María Auxiliadora Pereira.– En esta pandemia, el personal de salud conformado por médicos, enfermeras y personal técnico se han convertido en los héroes, los guerreros del mundo. Trabajando sin descanso en medio de las condiciones más adversas, arriesgando su vida y la de sus seres queridos, incluso sin los recursos mínimos como tapabocas, trajes especiales o guantes.
Según cifras aportadas por el Colegio de Médicos del Perú, actualmente más de 4000 profesionales de la medicina han sido contagiados y unos 197 han fallecido en el país.
Mientras, estos indicadores dan cuenta de que en Huánuco 105 médicos han dado positivo a la prueba de COVID-19. De esta cifra, seis han necesitado ventilación mecánica y han sido recluidos en UCI. Lamentablemente, cinco perdieron la batalla al virus.
Difícil lucha contra la pandemia
En este sentido, Werner Vásquez, médico del área de pediatría del Instituto Nacional del Niño de San Borja, señala lo difícil que ha sido para el personal de salud luchar en esta pandemia.
“Hemos tenido sentimientos de frustración, de impotencia, porque nos enfrentamos a una enfermedad con una letalidad muy grande en ciertos grupos de pacientes, pero siempre con el compromiso de que para esto fuimos formados”, destaca.
Vásquez afirma que, aunque los índices de contagios están disminuyendo, la gran preocupación del personal de salud es una posible segunda ola de contagios producto de la reactivación de las actividades económicas.
“Aparentemente, las cifras están mejorando, pero esto puede llegar a ser engañoso.

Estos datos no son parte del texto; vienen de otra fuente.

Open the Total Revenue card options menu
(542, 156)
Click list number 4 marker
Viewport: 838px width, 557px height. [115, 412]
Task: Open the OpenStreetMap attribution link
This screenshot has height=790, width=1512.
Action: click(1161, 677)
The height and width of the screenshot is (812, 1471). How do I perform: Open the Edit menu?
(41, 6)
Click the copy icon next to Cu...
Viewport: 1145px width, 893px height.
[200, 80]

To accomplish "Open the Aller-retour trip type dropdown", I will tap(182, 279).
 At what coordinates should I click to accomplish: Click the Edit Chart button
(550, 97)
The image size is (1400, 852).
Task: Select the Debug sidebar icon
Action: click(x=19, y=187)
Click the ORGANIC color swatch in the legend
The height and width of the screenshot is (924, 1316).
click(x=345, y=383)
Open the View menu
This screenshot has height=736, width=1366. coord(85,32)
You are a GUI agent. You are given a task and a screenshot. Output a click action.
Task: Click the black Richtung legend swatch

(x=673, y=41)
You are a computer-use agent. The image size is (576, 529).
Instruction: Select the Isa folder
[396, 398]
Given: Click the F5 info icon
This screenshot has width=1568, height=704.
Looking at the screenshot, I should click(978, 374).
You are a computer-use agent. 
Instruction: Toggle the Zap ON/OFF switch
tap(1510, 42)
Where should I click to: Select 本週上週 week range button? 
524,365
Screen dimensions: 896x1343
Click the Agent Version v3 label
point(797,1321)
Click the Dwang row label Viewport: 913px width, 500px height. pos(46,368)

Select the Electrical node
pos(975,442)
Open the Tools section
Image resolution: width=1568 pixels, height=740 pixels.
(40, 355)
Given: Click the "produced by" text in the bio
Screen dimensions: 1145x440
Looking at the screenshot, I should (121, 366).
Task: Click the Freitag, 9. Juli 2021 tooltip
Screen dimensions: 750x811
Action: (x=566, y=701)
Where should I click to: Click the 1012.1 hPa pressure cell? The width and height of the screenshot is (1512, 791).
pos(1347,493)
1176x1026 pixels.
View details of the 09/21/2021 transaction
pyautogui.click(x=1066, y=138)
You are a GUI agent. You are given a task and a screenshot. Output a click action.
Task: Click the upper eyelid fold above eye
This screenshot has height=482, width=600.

Nosotros sabemos que va a haber una segunda ola de contagios y estamos en alerta. La mayoría de las personas puede creer que esto está pasando, pero estas cifras solo reflejan una tranquilidad momentánea”.
Asimismo, resalta que a pesar de haber sido formado para enfrentar situaciones como esta, el temor a un posible contagio es algo que está presente todos los días
“Ha habido momentos de la pandemia donde uno va a trabajar con miedo, no por uno sino por los familiares. Al principio me mudé prácticamente para evitar contagiar a mi hijo y a mi familia, todos los días salgo a la guardia y le pido a Dios que esta vez no me contagie”, agrega.
En el caso del personal de sa, se cree que la principal razón de muerte no es la edad, sino la sobre exposición al virus; mientras, el número de contagios demuestra que en la primera línea el riesgo de contraer la enfermedad, pese a los cuidados, aumenta.
Equipos de respuesta de rápida

Otros profesionales al frente de esta pandemia son los equipos de respuesta rápida. Actualmente, más de 100 equipos se encuentran desplegados a lo largo y ancho de la región de Huánuco para ofrecer atención primaria.
Mirko Huamán Cueva, enfermero del equipo de atención de respuesta rápida y seguimiento clínico de la DIRESA Huánuco, destaca su gran compromiso de trabajar en esta primera línea de atención.
“Atendemos de 10 a 15 pacientes por día. No solo atendemos a la persona contagiada, sino a toda la familia”.
Por su parte, el médico William Gálvez Andreo, quien presta servicio en los equipos de respuesta rápida, señala que se les han brindado todos los equipos necesarios para su protección; sin embargo, diariamente les afecta ver casos, sobre todo en las familias de pobreza extrema.
“Es difícil. Uno siente impotencia de no poder ayudar. Pero también esta pandemia ha permitido la apertura del sistema SIS a algunas personas vulnerables y eso nos tranquiliza, por una parte”.

Síndrome de la bata blanca
En este sentido, Sheylla Durand Quispe, psicóloga, señala que esta pandemia ha afectado psicológicamente no solo a la población sino también al personal de salud. Ellos enfrentan, además, una sobrecarga de trabajo y de estrés mejor conocido como el síndrome de la bata blanca.
“Este tipo de agotamiento mental se puede evidenciar a través de estados de ánimos decaídos, irritación, depresión, miedo. Lo primero que hay que entender es que el personal de salud está viviendo el agotamiento de una manera más fuerte”.
Durand señala que desde la DIRESA se están promoviendo las pausas activas que incluyen dinámicas y técnicas de relación entre el personal.
“Es una estrategia que se está implementando. La baja de pacientes infectados nos ha permitido generar, con más frecuencia, este tipo de actividades, sabemos que el COVID-19 deja secuelas físicas, pero no se está hablando de las secuelas emocionales que pueden ser más perdurables”.